イギリス人は本当にジャム好き。それはジャムを使ったお菓子の豊富さを見れば一目瞭然。特にラズベリーなどの赤いジャムは大人気です。フレッシュなベリーが採れる温暖な時期が短かいイギリスのこと、昔はシーズンに出来るだけ沢山摘んでジャムにして保存し、ビタミン補給を兼ねて、甘いジャムのお菓子で寒く暗い冬の憂鬱を吹き飛ばしていたのでしょう。
ジャムローリーポーリーに、クイーンオブプディング、もちろんヴィクトリアサンドイッチケーキも赤いジャムなしには成り立ちませんが、タルト類にも必須アイテム。以前にもジャムタルトなどはご紹介しましたが、今日は他にも数多くある、気になるジャムを使ったタルトをご紹介します。

まずは「Congress tarts(コングレスタルト)」。コーンウォールやサマセットなどイギリス南西部のお菓子として知られています。見た目は小型のベイクウェルタルト。
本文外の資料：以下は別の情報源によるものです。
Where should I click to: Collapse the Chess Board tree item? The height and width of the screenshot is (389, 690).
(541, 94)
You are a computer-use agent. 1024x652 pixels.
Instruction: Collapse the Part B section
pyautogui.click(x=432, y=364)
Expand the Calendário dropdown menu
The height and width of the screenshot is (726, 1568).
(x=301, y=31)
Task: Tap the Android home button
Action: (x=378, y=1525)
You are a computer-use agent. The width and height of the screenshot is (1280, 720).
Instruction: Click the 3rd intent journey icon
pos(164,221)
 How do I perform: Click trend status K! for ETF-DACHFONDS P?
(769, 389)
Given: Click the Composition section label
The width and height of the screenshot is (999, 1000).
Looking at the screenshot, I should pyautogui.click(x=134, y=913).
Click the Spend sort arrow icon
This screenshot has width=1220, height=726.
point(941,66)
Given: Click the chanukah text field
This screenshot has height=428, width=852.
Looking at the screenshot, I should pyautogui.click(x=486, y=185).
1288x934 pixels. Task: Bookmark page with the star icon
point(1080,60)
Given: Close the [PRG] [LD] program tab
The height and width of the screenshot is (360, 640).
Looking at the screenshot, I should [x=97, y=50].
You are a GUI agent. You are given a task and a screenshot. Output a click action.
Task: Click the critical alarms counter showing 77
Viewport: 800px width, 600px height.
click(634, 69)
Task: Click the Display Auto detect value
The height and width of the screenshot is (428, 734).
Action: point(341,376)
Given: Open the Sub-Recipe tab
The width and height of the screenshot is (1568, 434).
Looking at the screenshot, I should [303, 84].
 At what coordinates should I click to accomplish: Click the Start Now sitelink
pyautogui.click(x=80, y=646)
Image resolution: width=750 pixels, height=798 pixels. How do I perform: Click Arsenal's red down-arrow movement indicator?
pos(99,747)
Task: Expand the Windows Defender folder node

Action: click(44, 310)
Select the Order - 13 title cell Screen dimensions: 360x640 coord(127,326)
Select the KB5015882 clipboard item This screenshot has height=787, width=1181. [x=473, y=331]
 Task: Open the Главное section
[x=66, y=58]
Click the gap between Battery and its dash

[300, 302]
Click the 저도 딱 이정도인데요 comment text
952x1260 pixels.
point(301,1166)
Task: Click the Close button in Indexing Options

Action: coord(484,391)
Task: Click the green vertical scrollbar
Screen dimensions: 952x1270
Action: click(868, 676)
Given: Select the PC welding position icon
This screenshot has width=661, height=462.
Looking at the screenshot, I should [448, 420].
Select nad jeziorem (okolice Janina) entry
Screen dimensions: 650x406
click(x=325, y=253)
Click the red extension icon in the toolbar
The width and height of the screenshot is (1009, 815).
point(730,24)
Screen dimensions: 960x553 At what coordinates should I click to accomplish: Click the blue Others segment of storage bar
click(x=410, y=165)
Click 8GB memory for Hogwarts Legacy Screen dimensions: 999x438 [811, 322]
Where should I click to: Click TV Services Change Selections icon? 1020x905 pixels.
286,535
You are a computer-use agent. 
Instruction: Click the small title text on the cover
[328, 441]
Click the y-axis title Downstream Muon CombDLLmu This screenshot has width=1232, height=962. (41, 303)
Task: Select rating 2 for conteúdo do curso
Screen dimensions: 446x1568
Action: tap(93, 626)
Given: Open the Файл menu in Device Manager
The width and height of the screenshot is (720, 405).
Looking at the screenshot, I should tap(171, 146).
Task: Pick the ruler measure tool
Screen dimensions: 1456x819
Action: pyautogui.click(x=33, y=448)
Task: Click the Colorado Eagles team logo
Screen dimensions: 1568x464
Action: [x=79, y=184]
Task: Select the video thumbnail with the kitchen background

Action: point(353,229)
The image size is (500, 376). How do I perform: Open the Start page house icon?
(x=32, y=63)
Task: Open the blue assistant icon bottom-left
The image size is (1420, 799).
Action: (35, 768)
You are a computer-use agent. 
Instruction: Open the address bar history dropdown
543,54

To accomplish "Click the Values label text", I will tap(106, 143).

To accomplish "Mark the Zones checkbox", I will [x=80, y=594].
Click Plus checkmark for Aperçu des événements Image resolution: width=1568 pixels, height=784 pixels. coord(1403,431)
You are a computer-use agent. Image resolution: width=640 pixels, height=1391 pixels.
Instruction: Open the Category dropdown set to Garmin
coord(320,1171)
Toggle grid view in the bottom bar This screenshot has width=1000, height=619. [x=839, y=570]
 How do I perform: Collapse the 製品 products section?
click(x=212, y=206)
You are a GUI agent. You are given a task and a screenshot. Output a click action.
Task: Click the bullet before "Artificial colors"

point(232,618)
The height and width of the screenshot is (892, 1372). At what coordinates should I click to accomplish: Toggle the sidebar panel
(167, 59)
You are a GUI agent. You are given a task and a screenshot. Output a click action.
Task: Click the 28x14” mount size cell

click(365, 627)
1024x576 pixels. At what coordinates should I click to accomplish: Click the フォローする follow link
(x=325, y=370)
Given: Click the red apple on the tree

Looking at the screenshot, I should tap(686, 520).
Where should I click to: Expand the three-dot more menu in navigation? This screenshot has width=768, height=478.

上部にぺストリーでクロスに模様をつけることもあります。構成は、ショートクラストペストリー+ラズベリージャム+フランジパーヌクリーム。
イギリスでいうところの「フランジパーヌクリーム」とはバターとお砂糖、卵とアーモンドパウダー(薄力粉が加わる時も)を混ぜ合わせたいわゆるアーモンドクリーム(クレームダマンド)のこと。これにビターアーモンドエッセンスやレモンの皮などで風味をつけます。このコングレスタルトの場合は、アーモンドパウダーがライスパウダー(米粉)に、時にはココナッツに代わることもあります。日本やフランスだと、フランジパーヌクリームとはカスタードとアーモンドクリーム(クレームダマンド)を混ぜ合わせたものを指すので、ちょっと紛らわしいので要注意。

 

クロス模様のコングレスタルト

ほぼベイクウェルタルトと変わりないこのコングレスタルトが、何故イングランド南西部(+ヨークシャーの一部も)でこの名で呼ばれているのでしょう。理由はあまりはっきりしていないのですが、いくつか説があります。その中の一説は、三十年戦争(1618-1648の間ドイツを中心に西欧諸国を巻き込んで長く続いた宗教戦争)の終結に際して、ドイツのオスナブリュックで開かれた会議で供されたアーモンドマカルーンタルトがこのようなペストリーのクロス模様がついたものだったのでそれにちなんでいるというもの。Congress には会議や議会といった意味があります。
また別の説は、「The Modern flour confectioner wholesale and retail」(1888) Robert Wells著にCongress curdという名で砂糖とアーモンドパウダーと卵白を混ぜたマカルーン生地のようなものが紹介されており、元はそのコングレスカードを詰めたタルトだったからではないかというもの。ちなみにこの本に載っているコングレスカードとは1パウンドのカスターシュガーと半パウンドのアーモンドパウダー、それに卵白6個分を混ぜ合わせたもの。
どちらの説でもおかしくないし、どちらでもない可能性も、、、といったところ。

 

スコティッシュココナッツタルト

ラズベリージャムの入ったスコティッシュココナッツタルト

お次はコーンウォールから一気にスコットランドへ。こちらのジャムタルトはその名も「Scottish coconut tart(スコティッシュココナッツタルト)」。ココナッツのサクサクとした食感と香りがラズベリージャムとマッチして美味しいタルト。先ほどのコングレスタルトのフランジパーヌがココナッツベースに代わります(アーモンドパウダーとココナッツが半々のことも)。他の部分はほぼ一緒。これもスコットランドに限らず、イギリス中あると言えばあるタルトですが、スコットランドではこの名で呼ばれているということは、この地独自のご当地タルトという思いが昔はあったのでしょう。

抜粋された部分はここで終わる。